- [Assignment]: Starting at the line that contains "Switch to the Overview tab", write out every line through the end of the records below exactly as it appears, and leave out all pictures.

*** Dataset records Section Begins ***

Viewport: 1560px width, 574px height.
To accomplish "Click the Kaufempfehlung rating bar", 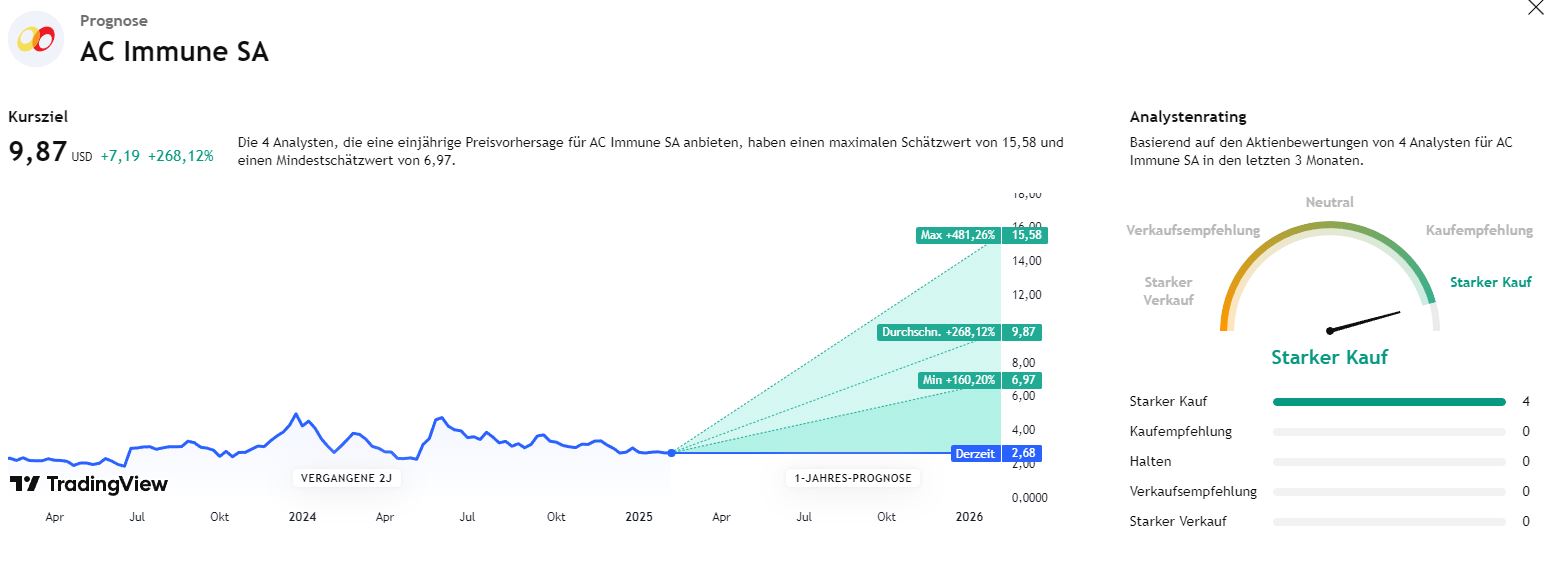I will 1388,432.
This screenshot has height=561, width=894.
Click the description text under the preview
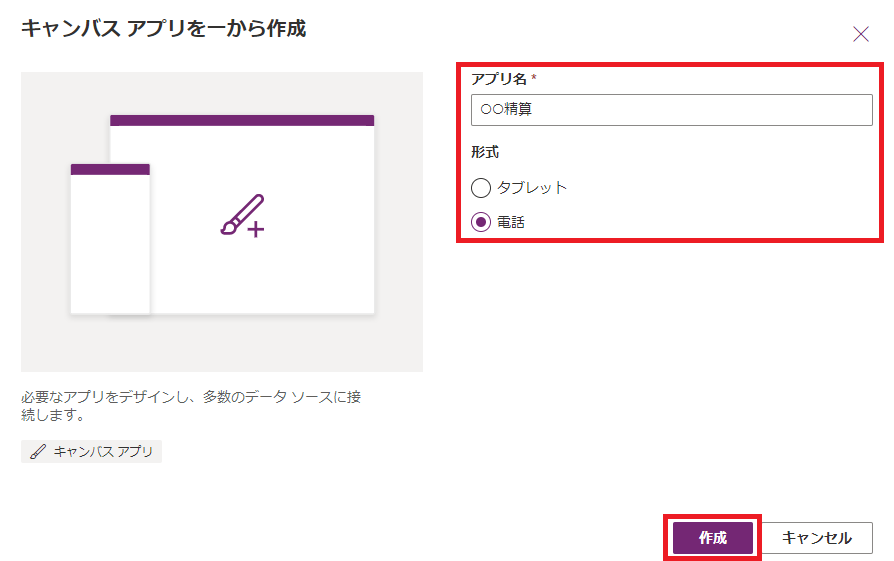pos(191,405)
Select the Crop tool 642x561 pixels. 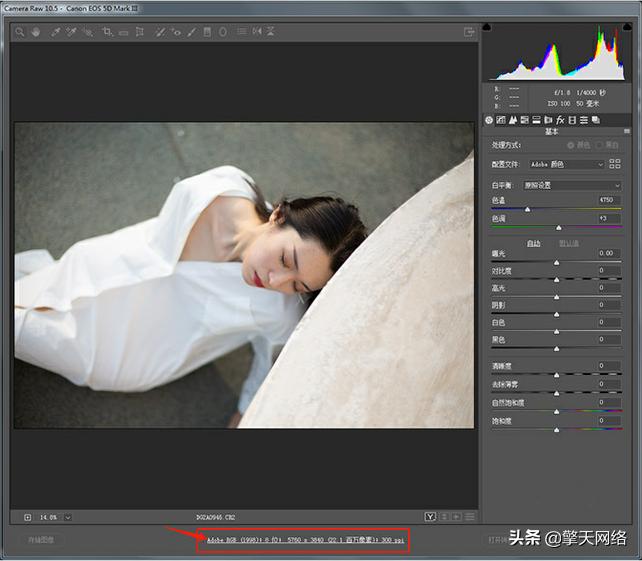point(107,32)
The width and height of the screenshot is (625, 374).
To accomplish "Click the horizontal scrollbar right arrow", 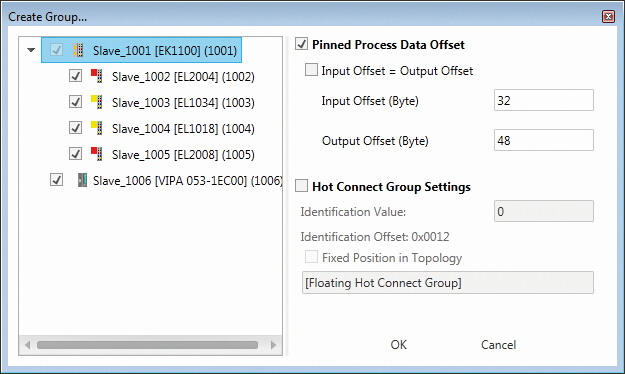I will 273,345.
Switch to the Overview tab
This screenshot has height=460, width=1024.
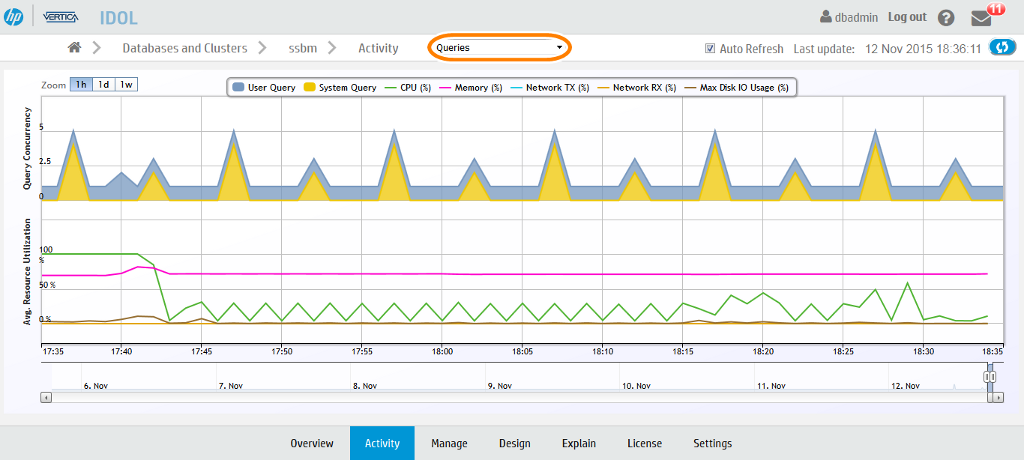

*** Dataset records Section Ends ***

- [Problem solution]:
Switch to the Overview tab
This screenshot has height=460, width=1024.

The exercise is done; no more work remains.